= Extracted entries =
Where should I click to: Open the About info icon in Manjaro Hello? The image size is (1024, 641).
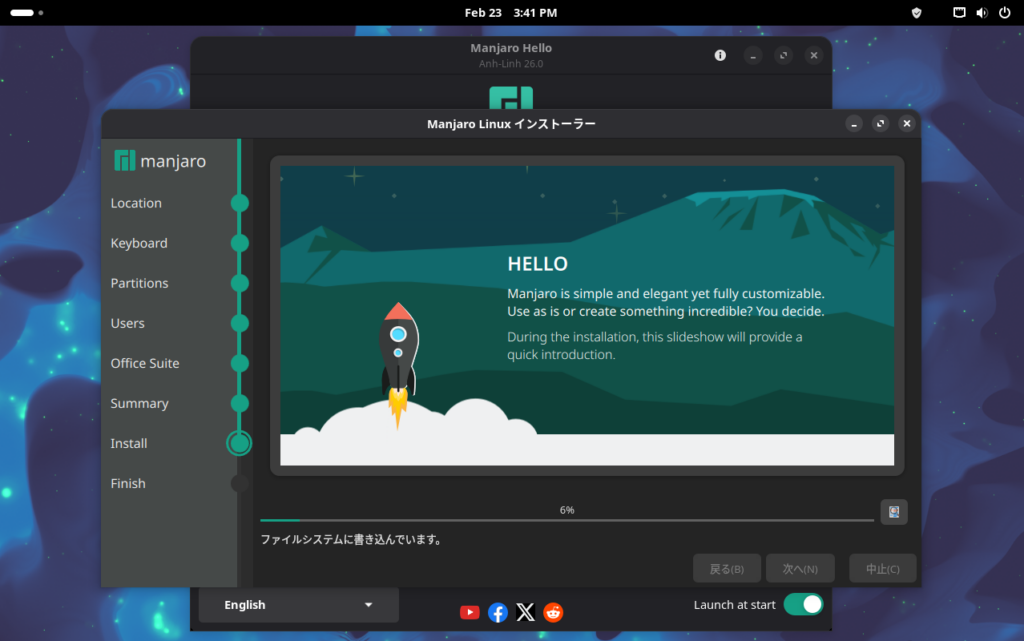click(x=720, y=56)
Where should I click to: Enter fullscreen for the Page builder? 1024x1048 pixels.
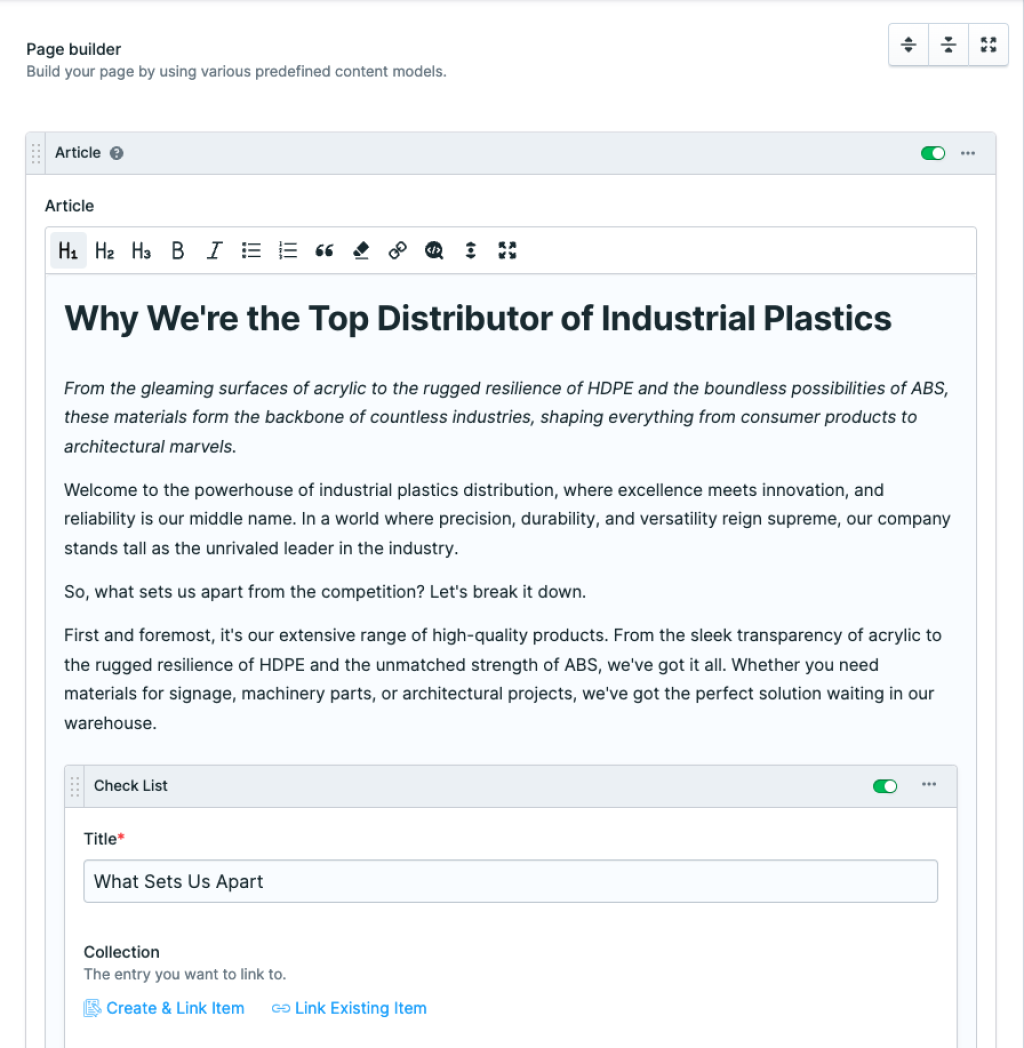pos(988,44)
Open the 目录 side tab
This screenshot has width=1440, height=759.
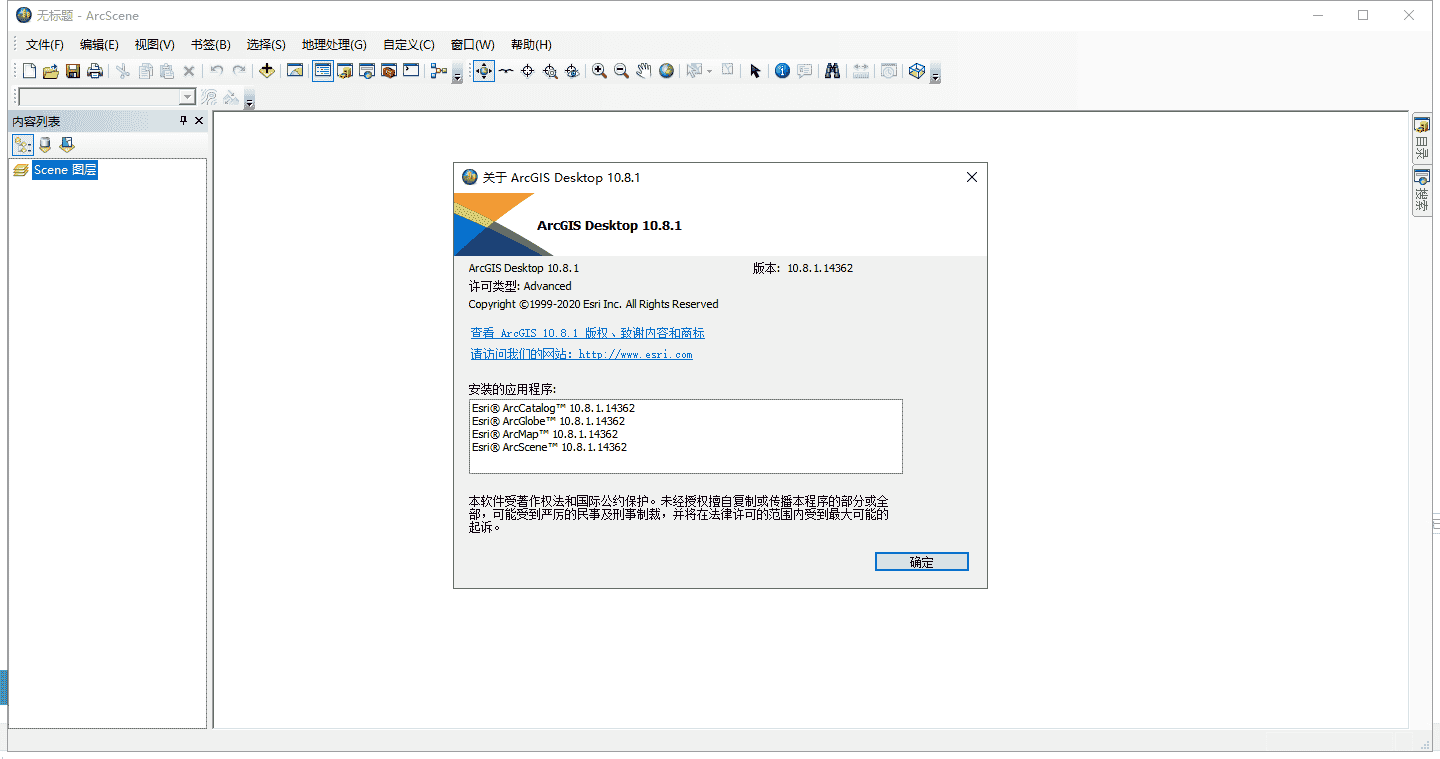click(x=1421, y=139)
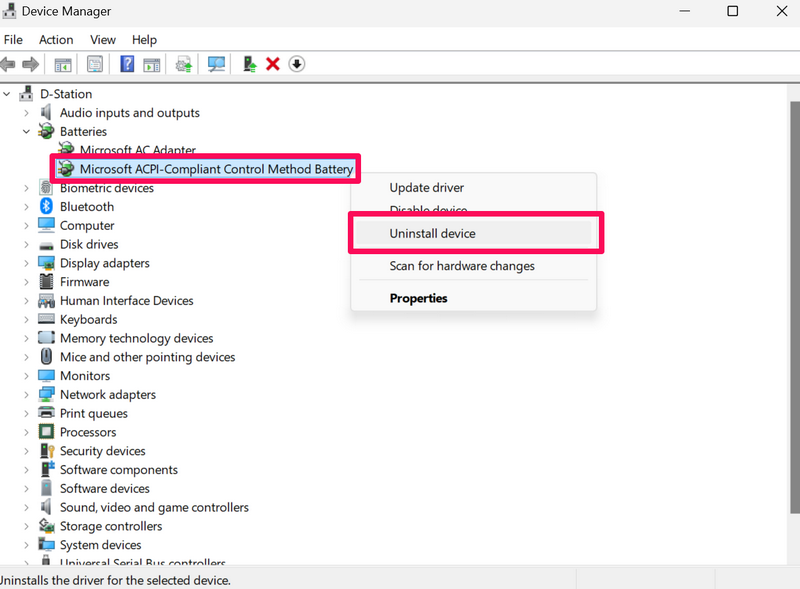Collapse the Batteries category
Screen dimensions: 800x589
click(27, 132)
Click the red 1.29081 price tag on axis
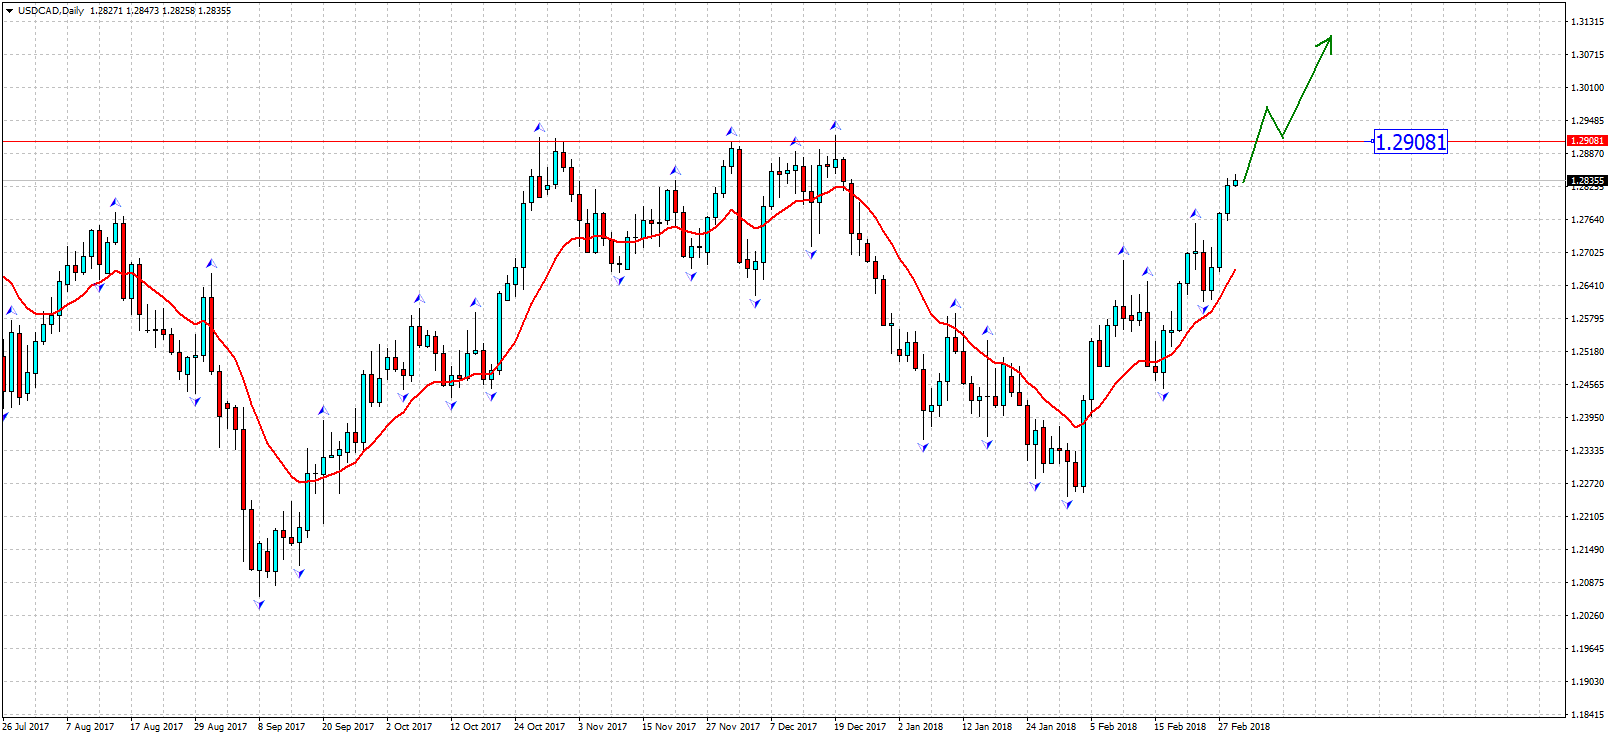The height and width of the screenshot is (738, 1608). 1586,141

= Exercise aim =
Put every line of the listing above into a Markdown table with the columns No. and Line, numbering the rows from 1. Skip blank lines and leave out the pictures.

= Solution for this task =
| No. | Line |
|---|---|
| 1 | Where should I click to: Open the About info icon in Manjaro Hello? The image size is (1024, 641). |
| 2 | click(x=720, y=56) |
| 3 | Where should I click to: Enter fullscreen for the Page builder? 1024x1048 pixels. |
| 4 | pos(988,44) |
| 5 | Open the 目录 side tab |
| 6 | This screenshot has width=1440, height=759. |
| 7 | click(x=1421, y=139) |
| 8 | Collapse the Batteries category |
| 9 | Screen dimensions: 800x589 |
| 10 | click(27, 132) |
| 11 | Click the red 1.29081 price tag on axis |
| 12 | The height and width of the screenshot is (738, 1608). 1586,141 |